Probleme in der Heiligen Woche

Bei der Gestaltung der Liturgie ist es unbedingt erforderlich, Missverständnisse zu vermeiden. Das gilt in besonderem Maße für die Liturgie der Heiligen Woche.

Ein Lokalpolitiker, der von Journalisten auf antijüdische Aussagen angesprochen wurde, rechtfertigte sich damit, dass er schon als Ministrant durch die Mitfeier der Karwoche zu einer antijüdischen Einstellung gekommen sei. Sicher kann durch ein oberflächliches Hören der Passionsgeschichten der Eindruck entstehen, das ganze jüdische Volk habe die Kreuzigung Jesu verlangt. Wer genau hinhört, nimmt aber auch andere Aussagen wahr, wie zum Beispiel: Viele der Juden, die zu Maria gekommen waren und gesehen hatten, was Jesus getan hatte, kamen zum Glauben an ihn (Joh 11,45). Allerdings stehen „die Juden“ im Johannesevangelium als die Gegner Jesu da. Aus den Texten geht jedoch hervor, dass die jüdische Obrigkeit damit gemeint ist. Die Juden dürfen daher nicht in die Rolle von „Buhmännern und Feindbildern gedrängt werden“ (Josef Blank).

Die ökumenische Bibelübersetzung „Die Gute Nachricht“ führt in den Passionserzählungen bei Johannes an Stelle von „die Juden“ die Formulierung „die führenden Priester“ ein. In einer Einführung oder in einer an die Passionsverlesung anschließenden Homilie kann man die Sache klären. Auch eine Dramatisierung des Vortrags der Passionsgeschichte kann unerwünschten Effekt erzeugen. Es ist daher geraten, die Passion nicht mit verteilten Rollen lesen zu lassen, sondern abschnittsweise von mehreren Lektoren. Auch die Improperien (O, du, mein Volk, was tat ich dir) bedürfen, falls sie gesungen werden, einer Erklärung: Auch wir sind gemeint. Besser ist es, ein anderes Lied zu singen, etwa „Heil’ges Kreuz, sei hochverehret“ oder „Im Kreuz ist Heil“ oder das schon österlich klingende „Dein Kreuz, o Herr, verehren wir“, das im Messbuch sogar vorgesehen ist.

### GESTELLTE AUFGABE 1
Beantworte drei Fragen zum Text über die Heilige Woche:
(a) Welche Formulierung setzt „Die Gute Nachricht“ in den Passionserzählungen bei Johannes an die Stelle von „die Juden“?
(b) Womit rechtfertigte sich der Lokalpolitiker, als Journalisten ihn auf antijüdische Aussagen ansprachen?
(c) Wie sollte die Passion statt mit verteilten Rollen gelesen werden?
### GESTELLTE AUFGABE 2
Führe den Text zur Heiligen Woche im Anschluss an seinen letzten Satz weiter.
Die folgende Liste stammt aus einer anderen Quelle als der Text zur Heiligen Woche.

### AUFGEFÜHRTE EINTRÄGE
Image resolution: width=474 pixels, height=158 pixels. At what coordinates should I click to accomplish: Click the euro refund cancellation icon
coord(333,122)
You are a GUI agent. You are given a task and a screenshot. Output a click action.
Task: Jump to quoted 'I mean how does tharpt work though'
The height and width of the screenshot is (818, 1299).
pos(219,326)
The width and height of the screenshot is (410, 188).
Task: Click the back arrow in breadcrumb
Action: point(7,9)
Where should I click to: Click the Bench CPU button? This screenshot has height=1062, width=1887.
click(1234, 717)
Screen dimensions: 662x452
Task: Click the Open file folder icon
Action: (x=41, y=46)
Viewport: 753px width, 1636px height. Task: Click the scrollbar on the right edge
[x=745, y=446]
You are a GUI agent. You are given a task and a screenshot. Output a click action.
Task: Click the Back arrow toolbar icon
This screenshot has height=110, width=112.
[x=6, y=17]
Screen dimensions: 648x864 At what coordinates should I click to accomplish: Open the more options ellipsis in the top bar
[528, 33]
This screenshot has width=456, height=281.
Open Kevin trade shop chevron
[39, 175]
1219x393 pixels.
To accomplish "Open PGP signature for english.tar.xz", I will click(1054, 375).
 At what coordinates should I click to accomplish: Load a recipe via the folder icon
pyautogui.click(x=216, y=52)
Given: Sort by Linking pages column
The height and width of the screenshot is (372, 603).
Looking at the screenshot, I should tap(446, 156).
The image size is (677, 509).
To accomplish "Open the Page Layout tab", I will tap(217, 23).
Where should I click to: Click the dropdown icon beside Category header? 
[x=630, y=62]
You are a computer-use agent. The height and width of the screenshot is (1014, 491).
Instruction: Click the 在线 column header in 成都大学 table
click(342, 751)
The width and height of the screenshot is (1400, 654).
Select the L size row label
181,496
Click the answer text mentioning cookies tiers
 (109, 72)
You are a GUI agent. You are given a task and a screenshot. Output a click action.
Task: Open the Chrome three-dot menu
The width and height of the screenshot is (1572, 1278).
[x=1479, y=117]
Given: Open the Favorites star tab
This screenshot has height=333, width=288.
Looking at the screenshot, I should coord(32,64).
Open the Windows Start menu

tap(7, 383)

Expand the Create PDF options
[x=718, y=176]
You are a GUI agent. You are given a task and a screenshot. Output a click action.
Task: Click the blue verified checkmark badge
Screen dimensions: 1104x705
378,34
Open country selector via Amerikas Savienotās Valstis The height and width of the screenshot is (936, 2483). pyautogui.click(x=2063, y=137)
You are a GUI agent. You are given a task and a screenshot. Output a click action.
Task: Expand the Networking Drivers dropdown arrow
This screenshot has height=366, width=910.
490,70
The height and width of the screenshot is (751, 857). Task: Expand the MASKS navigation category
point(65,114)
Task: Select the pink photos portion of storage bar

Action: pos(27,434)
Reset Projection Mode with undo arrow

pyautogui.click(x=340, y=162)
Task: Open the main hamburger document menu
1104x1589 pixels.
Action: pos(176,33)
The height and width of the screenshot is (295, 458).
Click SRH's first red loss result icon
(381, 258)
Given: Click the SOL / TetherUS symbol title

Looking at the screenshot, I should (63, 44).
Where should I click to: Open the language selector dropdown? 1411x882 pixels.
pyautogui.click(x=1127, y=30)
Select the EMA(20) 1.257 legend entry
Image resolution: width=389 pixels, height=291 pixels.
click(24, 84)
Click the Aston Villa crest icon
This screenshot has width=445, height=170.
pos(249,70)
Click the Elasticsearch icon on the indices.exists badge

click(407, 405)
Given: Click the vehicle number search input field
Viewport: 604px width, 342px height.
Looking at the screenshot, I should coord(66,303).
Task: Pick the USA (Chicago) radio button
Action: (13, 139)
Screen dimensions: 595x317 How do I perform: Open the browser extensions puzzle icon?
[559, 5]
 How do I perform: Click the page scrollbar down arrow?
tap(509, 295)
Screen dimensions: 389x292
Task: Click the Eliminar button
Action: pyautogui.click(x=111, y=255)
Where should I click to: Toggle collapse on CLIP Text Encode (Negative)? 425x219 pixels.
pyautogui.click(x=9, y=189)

### ERWARTETE ANTWORT 1
(a) „die führenden Priester“
(b) Er sei schon als Ministrant durch die Mitfeier der Karwoche zu einer antijüdischen Einstellung gekommen.
(c) Abschnittsweise von mehreren Lektoren.

### ERWARTETE ANTWORT 2
Hinweise für den Gebrauch theologischer Sprache und Begriffe

  • Der christliche Verkündiger sollte nicht immer nur im Namen der christlichen Religion sprechen, sondern auch von den biblischen Religionen, wenn es um Gemeinsames geht, zum Beispiel um den Begriff Wort Gottes.
  • Christen sollten die jüdische Religion nicht einfach in nicht christliche Religionen einordnen; es sollte vielmehr die enge Verwandtschaft zwischen christlicher und jüdischer Religion im Bewusstsein vorhanden sein. Von den Festen und Gebräuchen der Juden sollte man nicht in der Vergangenheit, sondern in der Gegenwart sprechen.
  • Die jüdischen Wurzeln von Ostern und Pfingsten sollten aufgezeigt werden.
  • Auch wenn die Auswahl der alttestamentlichen Lesungen in der gegenwärtigen Ordnung nicht immer als ideal gesehen wird, sollte man sie doch verwenden, ja sie sogar zum Ausgangspunkt für die Predigt machen.
  • Der Einwand, dass diese Schrifttexte schwierig seien, entspringt einem Vorurteil; jedenfalls sind auch die paulinischen Episteln nicht immer leicht verständlich.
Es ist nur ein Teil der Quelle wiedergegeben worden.